START Page extract

Of course, no matter how much training you put forth, puppies still like to make off with shoes and other assorted household things. It is a good idea to keep things up high and constantly supervise young puppies when they are not in their crate. Always remind yourself too that what may seem cute for a puppy to do, won't be so cute when they are full grown. For this reason, I try to keep the rough housing down and the racing through the house to a minimum. Despite my best efforts though, Dakota does seem to get one good romp- ears flying as she slides around the corners- through the house each day.

Here Dakota is at the top of the stairs after having scaled them in a few quick leaps. Just two weeks ago, she could barely climb any stairs which gives you an idea of how quickly puppies learn and grow. I guess that is the most important thing I have discovered about puppies. The easiest time to train them is now. Don't wait. Time is short. By the time they are 8 months old, they are reaching adolescence and won't want to listen to you anymore. Just imagine a teenager without any prior training on how to be civil and that should be convincing enough to spur you to action. Enjoy the ride...

Wednesday, July 14, 2010

New puppy means the end of the Compact for me.

I vowed not to purchase anything new at the beginning of this year and have been pretty much keeping to the rules of the Compact by shopping at thrift stores for my clothing and picking up used books at a local book swap. All total, the only new things I purchased for myself between January and July were a pair of shoes and three t-shirts. I found it very easy to be on the Compact until I brought a small puppy named Dakota into my life .

Since bringing Dakota home, I have purchased a dog crate, a leash and collar, puppy toys, fluffy fleece bed and other small assorted dog related things. I can't seem to walk into a dog store without making a purchase. I figure these start up purchases will dwindle as I obtain all that I need for this newest member of my family, but I now realize how silly it is for me to continue on with the Compact. Not that I can't do that Compact, just that when I figure I really need something, I will buy it regardless of the Compact. With the fear of puppy diseases, I didn't want a used dog crate and who can bring home a new puppy without getting it a new collar?

END Page extract
START Data segment

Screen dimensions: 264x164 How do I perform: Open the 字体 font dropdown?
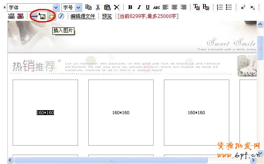(56, 7)
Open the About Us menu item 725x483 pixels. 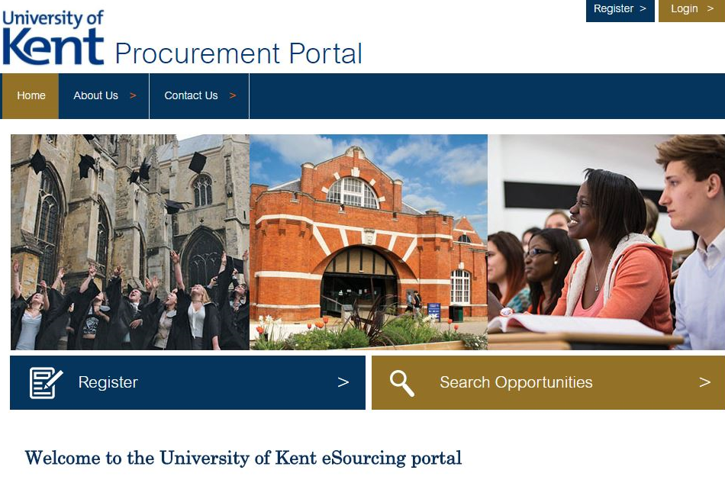coord(104,95)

END Data segment

## What to do
**a.** Answer these from the puppy post:
(i) At what age, according to the post, are puppies reaching adolescence?
(ii) What were the only new things the writer bought for themselves between January and July?
(iii) Why didn't the writer want a used dog crate?
**b.** Which specific items does the puppy post name as purchases made since bringing Dakota home?
**c.** Print everything from "New puppy means" down to "into my life ." in the puppy post.
The lines have nothing to do with the puppy post.

## Responses by item number
**a.**
(i) 8 months old
(ii) A pair of shoes and three t-shirts
(iii) Because of the fear of puppy diseases

**b.** A dog crate, a leash, a collar, puppy toys, and a fluffy fleece bed

**c.**
New puppy means the end of the Compact for me.

I vowed not to purchase anything new at the beginning of this year and have been pretty much keeping to the rules of the Compact by shopping at thrift stores for my clothing and picking up used books at a local book swap. All total, the only new things I purchased for myself between January and July were a pair of shoes and three t-shirts. I found it very easy to be on the Compact until I brought a small puppy named Dakota into my life .